Work to do:
1. Which people does the Benghazi testimony commentary mention by name? List all of them.
2. In the Benghazi testimony commentary, what did Susan Rice say on the Sunday chat shows had inspired the Benghazi attack?
3. Continue the Benghazi testimony commentary from the point where the text stops.

If you want a clear picture of Secretary of State Hillary Clinton's Benghazi testimony before Congress last week, skip the full ordeal on C-SPAN and watch the laborious spin attempt in the aftermath. It was a risible experience, born of incoherence and quickly metastasizing into cheap tropes of feminine wiles. Clinton could only have been more treacherous and deadly if she'd walked into the GOP's office and hired it for $25 per day, plus expenses, to find her missing brother.
Something went wrong with whatever passes for conservative policy these days, and the response was a confused flight to the familiar politics of sexual divisiveness. There might have been big ideas lurking around somewhere, but in the fog of war one can always run to a cheap bit of moral clarity: chicks ruin everything, man.
Clinton's grilling was an intellectually null affair, like a bad baccalaureate examination in reverse, in which the grad student is the only one who's done the reading, while the committee uses questions as a crib sheet. One expected someone to begin a question with, "Give me the Cliff's Notes version, if you will, of that whole embassy murder thing."
Half of Clinton's alleged malfeasance could be described as "things Susan Rice did." Rice went on the Sunday chat shows and said that the Benghazi attack was inspired by a repugnant anti-Islam video on the internet. She was wrong, but taking a best guess when people demand answers hardly confirms a malicious intent to deceive—or, supposedly, to downplay terror threats to undercut the Romney campaign. In any case, indignation at being misled is still a bit rich coming from the sorts of humps who backed whatever nonsense Dick Cheney and a circle of organized Pentagon lobbyists said in unison on those same chat shows.
Sen. Ron Johnson (R-Wisc.) in particular fulminated against Clinton's failure to call the Benghazi compound and get the "real" story. If Johnson's aim was to suggest a total failure of security on Clinton's part as Secretary, pointing up the devastation would have done him more favors than thinking Benghazi had a coherent ground assessment and communications structure. Being peeved that Hillary Clinton couldn't get on the America blower and tell someone to patch her through to Smokingcrater-4-5789 only downplays the nightmare of violence done to people and the compound. It also omits embarrassing but galvanizing details—like the fact that people at one point were relying on the private internet communications of a Benghazi State Department worker, SomethingAwful.com moderator, and Eve Online player to figure out what happened when.
The bigger mess came from watching security theater and budget theater slamming into each other like two lineman, without anyone bothering to mention that they are on the same team and that you don't beat the opponent by scrimmaging with yourselves at them. Sen. Rand Paul (R-Ky.) offered the apotheosis of this, apparently in high dudgeon about neglecting the security of Americans in the State Department despite the fact that he called for its budget to be thoroughly gutted.

Entries shown:
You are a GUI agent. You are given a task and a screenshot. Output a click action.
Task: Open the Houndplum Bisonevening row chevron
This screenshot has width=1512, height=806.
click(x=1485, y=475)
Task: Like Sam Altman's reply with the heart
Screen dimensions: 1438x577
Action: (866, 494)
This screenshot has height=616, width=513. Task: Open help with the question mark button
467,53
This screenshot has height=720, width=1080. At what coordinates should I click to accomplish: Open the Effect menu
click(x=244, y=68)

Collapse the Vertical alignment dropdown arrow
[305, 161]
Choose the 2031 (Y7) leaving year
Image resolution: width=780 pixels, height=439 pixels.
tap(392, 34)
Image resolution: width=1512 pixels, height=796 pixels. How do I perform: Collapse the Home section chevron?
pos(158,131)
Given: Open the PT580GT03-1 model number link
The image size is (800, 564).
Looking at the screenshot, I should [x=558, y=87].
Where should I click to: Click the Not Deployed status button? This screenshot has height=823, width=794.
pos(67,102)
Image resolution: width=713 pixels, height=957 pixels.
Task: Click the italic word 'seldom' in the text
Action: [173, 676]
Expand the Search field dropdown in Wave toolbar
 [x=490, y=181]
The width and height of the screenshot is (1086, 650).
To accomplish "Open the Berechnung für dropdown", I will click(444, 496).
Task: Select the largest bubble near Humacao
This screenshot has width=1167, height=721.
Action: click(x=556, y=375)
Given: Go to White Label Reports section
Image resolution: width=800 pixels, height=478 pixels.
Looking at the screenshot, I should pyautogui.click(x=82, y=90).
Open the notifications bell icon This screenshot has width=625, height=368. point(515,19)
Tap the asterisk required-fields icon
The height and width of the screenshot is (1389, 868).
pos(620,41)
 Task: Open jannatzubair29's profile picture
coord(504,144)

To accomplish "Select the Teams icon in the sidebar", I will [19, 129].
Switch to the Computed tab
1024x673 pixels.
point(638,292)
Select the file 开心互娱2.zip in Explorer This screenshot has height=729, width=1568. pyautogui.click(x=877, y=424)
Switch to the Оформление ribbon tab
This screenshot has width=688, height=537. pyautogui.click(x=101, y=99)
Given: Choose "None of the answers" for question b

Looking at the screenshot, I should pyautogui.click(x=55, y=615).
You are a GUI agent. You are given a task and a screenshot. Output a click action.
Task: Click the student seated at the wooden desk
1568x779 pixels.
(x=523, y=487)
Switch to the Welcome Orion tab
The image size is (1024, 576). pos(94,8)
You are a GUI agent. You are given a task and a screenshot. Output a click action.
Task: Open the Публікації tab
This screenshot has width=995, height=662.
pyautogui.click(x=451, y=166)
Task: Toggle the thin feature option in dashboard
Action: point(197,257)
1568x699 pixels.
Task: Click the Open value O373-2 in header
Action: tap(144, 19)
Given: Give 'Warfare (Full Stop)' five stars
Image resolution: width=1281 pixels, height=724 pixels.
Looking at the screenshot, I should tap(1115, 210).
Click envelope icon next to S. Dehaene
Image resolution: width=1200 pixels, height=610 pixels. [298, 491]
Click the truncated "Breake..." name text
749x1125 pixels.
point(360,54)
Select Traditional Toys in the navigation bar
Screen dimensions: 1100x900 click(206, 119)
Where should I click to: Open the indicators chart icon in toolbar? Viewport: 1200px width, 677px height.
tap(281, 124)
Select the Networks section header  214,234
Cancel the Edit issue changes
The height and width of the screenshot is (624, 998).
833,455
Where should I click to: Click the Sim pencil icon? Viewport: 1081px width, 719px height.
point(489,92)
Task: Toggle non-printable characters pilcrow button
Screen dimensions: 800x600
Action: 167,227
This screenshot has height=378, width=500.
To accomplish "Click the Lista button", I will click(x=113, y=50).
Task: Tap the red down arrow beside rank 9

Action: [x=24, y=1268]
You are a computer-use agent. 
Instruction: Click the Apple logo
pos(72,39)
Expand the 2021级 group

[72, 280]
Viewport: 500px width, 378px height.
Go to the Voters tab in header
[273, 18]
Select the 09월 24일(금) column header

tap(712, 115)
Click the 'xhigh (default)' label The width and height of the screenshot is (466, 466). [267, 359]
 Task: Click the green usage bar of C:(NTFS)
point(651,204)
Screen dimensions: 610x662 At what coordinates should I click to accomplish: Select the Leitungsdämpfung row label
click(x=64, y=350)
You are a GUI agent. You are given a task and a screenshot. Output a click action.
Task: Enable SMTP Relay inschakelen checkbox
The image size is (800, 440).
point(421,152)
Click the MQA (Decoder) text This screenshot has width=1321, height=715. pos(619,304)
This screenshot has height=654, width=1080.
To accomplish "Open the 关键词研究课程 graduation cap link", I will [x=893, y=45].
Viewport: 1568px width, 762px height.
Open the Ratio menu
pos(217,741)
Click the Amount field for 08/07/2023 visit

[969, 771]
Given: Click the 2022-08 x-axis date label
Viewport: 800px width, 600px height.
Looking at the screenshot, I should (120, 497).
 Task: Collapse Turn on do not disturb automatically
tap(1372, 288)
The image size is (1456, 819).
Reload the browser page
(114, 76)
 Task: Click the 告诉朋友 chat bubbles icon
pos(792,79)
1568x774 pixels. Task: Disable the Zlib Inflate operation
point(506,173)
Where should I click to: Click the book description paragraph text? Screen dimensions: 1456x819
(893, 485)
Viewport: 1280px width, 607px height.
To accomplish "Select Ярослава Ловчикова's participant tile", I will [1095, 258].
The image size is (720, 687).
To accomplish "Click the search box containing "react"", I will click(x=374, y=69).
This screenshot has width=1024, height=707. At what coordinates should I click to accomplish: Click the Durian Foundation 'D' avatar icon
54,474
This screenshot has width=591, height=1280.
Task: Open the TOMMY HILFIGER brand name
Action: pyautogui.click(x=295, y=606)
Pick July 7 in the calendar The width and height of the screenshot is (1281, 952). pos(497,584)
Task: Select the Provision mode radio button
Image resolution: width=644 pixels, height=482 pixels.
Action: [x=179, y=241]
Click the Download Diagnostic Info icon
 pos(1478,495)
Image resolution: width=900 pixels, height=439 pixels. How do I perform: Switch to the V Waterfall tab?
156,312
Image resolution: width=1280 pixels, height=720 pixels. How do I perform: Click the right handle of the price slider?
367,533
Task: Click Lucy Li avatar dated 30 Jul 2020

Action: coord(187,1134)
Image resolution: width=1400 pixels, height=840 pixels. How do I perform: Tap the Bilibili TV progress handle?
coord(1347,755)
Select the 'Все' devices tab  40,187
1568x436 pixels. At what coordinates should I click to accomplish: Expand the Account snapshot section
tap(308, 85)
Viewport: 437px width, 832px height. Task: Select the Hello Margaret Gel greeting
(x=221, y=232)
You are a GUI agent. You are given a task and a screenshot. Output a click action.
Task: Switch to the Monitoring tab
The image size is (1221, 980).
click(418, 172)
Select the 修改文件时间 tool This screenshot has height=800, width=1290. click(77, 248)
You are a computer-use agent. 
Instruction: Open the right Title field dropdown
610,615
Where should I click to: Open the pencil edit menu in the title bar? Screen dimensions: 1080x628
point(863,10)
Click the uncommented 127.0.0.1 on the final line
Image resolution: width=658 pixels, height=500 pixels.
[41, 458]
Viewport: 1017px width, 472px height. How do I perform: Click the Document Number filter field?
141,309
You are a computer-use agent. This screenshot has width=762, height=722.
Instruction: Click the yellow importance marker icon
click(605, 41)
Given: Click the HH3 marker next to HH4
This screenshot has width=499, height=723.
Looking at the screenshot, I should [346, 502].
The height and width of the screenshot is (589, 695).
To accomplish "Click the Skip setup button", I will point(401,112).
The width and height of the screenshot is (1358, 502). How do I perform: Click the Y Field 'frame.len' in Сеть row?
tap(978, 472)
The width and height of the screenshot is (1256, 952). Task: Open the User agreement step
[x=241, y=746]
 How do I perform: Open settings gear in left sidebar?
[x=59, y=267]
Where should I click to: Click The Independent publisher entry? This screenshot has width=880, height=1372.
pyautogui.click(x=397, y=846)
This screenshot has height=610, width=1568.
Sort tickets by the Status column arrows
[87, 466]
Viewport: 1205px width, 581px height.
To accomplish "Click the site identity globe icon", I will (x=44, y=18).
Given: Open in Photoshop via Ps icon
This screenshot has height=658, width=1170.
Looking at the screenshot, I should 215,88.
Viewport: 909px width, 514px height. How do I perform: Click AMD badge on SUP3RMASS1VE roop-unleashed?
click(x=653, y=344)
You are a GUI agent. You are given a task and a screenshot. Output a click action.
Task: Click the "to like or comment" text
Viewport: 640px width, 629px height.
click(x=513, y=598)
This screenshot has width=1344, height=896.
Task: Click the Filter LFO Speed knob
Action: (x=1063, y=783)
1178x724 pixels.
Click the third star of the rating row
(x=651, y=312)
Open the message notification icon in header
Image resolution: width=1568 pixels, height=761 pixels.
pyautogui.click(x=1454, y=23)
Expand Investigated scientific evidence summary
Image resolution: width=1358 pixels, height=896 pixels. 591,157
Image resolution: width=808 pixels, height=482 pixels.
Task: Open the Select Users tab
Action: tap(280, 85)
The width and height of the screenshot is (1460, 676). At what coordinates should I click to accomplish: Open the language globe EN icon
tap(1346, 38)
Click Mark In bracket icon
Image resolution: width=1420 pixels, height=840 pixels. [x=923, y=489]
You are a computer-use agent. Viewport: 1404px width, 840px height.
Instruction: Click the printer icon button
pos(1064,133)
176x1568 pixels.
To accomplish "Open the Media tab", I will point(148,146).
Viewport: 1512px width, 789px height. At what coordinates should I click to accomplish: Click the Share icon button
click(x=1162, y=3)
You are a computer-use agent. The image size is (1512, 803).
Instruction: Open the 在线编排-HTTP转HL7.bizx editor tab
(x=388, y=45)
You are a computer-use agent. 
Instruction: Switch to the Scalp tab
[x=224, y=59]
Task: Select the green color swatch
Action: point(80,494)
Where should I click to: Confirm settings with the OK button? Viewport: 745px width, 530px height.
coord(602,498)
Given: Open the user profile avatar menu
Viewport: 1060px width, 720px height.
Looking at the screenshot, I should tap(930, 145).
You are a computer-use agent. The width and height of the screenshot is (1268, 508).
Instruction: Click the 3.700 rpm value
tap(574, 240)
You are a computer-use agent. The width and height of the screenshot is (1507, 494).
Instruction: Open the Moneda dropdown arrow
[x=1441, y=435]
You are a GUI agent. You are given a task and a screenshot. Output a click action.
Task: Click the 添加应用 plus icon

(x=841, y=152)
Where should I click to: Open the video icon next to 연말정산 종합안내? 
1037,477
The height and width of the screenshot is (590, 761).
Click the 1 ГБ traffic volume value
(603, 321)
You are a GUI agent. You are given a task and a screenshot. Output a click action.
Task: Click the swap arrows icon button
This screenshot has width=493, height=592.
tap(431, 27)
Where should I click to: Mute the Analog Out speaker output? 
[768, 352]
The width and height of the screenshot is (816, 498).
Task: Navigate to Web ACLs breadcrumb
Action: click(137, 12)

Answers per task:
1. Hillary Clinton, Susan Rice, Romney, Dick Cheney, Ron Johnson, Rand Paul

2. A repugnant anti-Islam video on the internet.

3.
(Then Paul wandered on to some conspiracy theory about the Benghazi station being a smokescreen for secret arms shipments to Syria. It's an idea that originated from one of those days where Glenn Beck riddles out the gutless Commie threat to the universe by drawing the General Electric org chart on a chalkboard.)
Paul claimed that this was the worst terrorism act since 9/11, which probably seems a bit much to the families of contractors in Iraq who were beheaded or tortured and had their bodies hung in the street. But his melodrama points to a bigger struggle at the heart of GOP theater: namely, that you can't be the party that claims it can make everyone safe, simultaneously, in every aspect of the Global War on Terror and also be the one that refuses to pay for it. This might be a different discussion if Benghazi were the only embassy to ever worry about adding temporary security, but that's a weekly story at points around the globe.
In the last century's pre-Goldwater era, the Republican Party offered a refreshingly intelligent and cohesive foreign policy attitude. Anti-interventionism staked out a position against imperial executive power derived from a permanent military, while also embracing fiscal responsibility. The ability of a president to intervene whenever and wherever he chooses requires an overweening faith in the wisdom of one man while demanding higher tax rates or lower domestic spending.
That Republican Party didn't attend Clinton's hearings. Faced with a president whose military and foreign policy is basically "his predecessor's but with bigger words"—kill lists, expanded drone strike theaters, sanctions on Iran, a "surge," empty finger-wagging at Israel while maintaining all other forms of support and selling them the bunker-busters that Bush denied them—the GOP foreign policy has devolved into "whatever the opposite of what the president is doing." Sadly, "Nuh-uh," is not a credible counter-argument, but this is how you get people who screamed bloody murder about intervention in Libya now screaming bloody murder that we didn't have more resources there. Or people who spent eight years defending the man who was president on 9/11 likening a death toll roughly 1/750th as large to the carnage of that day.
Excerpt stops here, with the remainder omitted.